Die englische Sprache unterscheidet nicht zwischen „die“ und „der“. Wenn irgendwo das Wort „musician“ steht, weiß man im Grunde nicht, ob es sich um einen Musiker oder eine Musikerin handelt. Dass diese Sprache ohne geschlechtsspezifische Artikel auskommt und somit formal keinen Unterschied zwischen Mann und Frau macht, ist natürlich nicht neu. Doch noch nie wurde diese Tatsache so bewusst als Vorteil eingesetzt wie heute. Gender fluidity ist das große Thema, dem sich die Gesellschaft heute stellen muss. Die Grenzen zwischen den Geschlechtern haben sich verschoben, sind nahezu aufgelöst. Während in einigen Ländern zwar immer noch für die Gleichberechtigung von Mann und Frau gekämpft wird, wollen sich in der westlichen Welt vor allem junge Menschen, Millennials, also alle, die im digitalen Zeitalter geboren wurden, nicht mehr so schnell festlegen. Der Hintergrund: nicht Unsicherheit, sondern der Wunsch, das Schubladendenken und mithin stereotype Erwartungen abzuschaffen. Eliot Sumner, 25, musician und ein Kind von Sting, erklärt, wie es um die sexuelle Identität im 21. Jahrhundert steht.

Wie fühlt sich das Erwachsensein im Jahr 2016 an?
Ich bin ein sehr verantwortungsbewusster Mensch, was viele Ängste und Sorgen mit sich bringt. Ich kann mich aber nicht erinnern, ein ängstlicher Teenager gewesen zu sein. Ich hatte ja keinerlei Verantwortung.
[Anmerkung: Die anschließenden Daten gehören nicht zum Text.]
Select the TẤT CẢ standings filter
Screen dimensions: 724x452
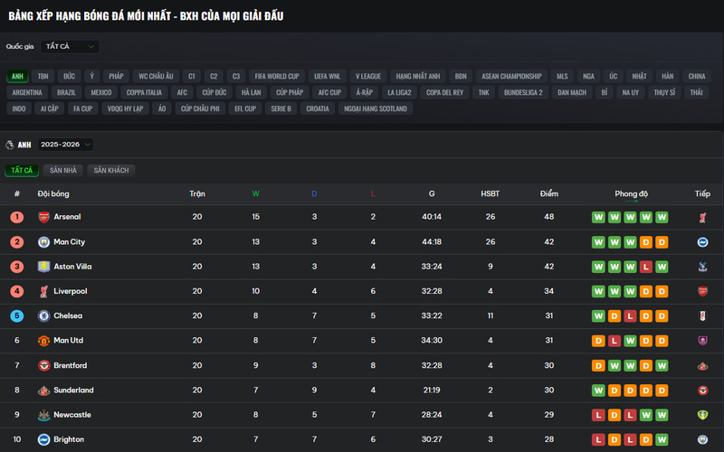pyautogui.click(x=21, y=170)
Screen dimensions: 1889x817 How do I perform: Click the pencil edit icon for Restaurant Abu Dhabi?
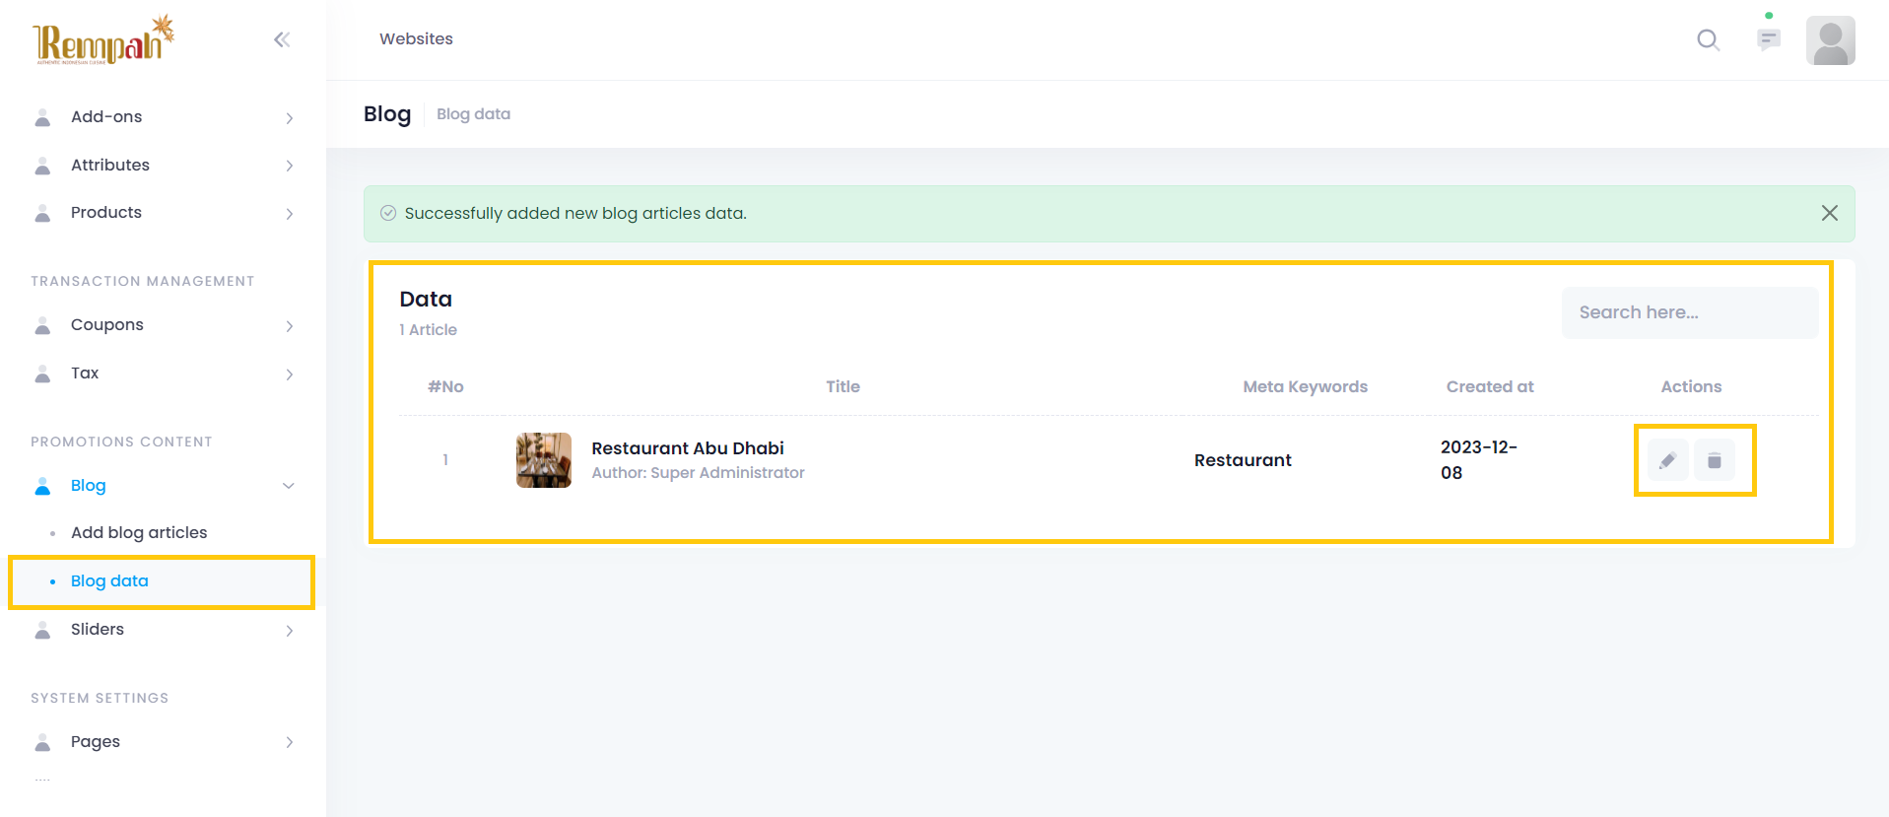[1667, 460]

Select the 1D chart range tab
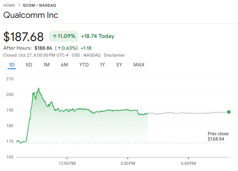12,65
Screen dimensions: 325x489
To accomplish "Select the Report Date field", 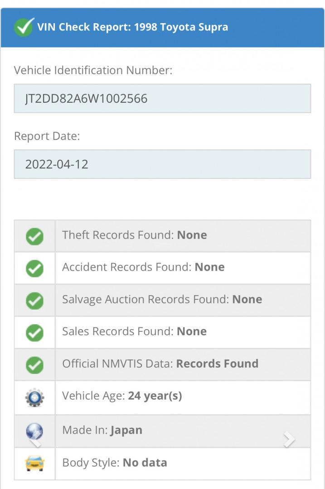I will (162, 164).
Du bekennst dich öffentlich zu keinem Geschlecht und auch zu keiner Sexualität. Heutzutage brechen viele junge Menschen altbekannte Gender-Muster auf. Wie erklärst du dir diese Entwicklung?
Wir wollen alles sein dürfen, ohne dass man uns ein
Etikett verpasst. Das Problem ist nicht das Bekenntnis, das Problem ist, dass heutzutage alle, vor allem die Medien, immer noch jedem einen Stempel verpassen wollen. Sobald also irgendwo steht, Eliot sei dies oder das, kann ich nicht mehr kontrollieren, was die Menschen über mich sagen. Ich möchte aber, dass sie sagen: Eliot is a musician. Man muss nicht mehr dazuschreiben, ob jemand Frau oder Mann, hetero, homo oder bi ist. Ich finde das wirklich völlig uninteressant. Ich möchte in einer toleranten Welt leben. Das bedeutet, alles zuzulassen, ohne es zu verurteilen. Dafür müssen wir die Etiketten, Stempel und Schubladen aber erst einmal loswerden.
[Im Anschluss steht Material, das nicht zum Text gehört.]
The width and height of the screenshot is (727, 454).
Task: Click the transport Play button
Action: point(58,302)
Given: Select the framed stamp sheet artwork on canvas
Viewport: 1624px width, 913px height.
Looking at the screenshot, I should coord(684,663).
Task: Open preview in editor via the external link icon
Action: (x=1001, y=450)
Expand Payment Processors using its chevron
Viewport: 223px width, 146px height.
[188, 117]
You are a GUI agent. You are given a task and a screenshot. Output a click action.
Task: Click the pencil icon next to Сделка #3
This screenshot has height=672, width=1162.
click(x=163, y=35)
Du beschäftigst dich mit diesem Thema auch in deiner Musik.
Ja, im Song „Species“ geht es um eine neue menschliche Gattung. Eine Spezies, bei der alle gleich sind und auch anerkennen, dass sie derselben Spezies angehören. Ich möchte in einer Welt leben, in der wir uns alle als Einheit begreifen – unabhängig von Geschlecht, Hautfarbe und Religion. Wir sind alle eine Spezies. Wir sind alle Menschen.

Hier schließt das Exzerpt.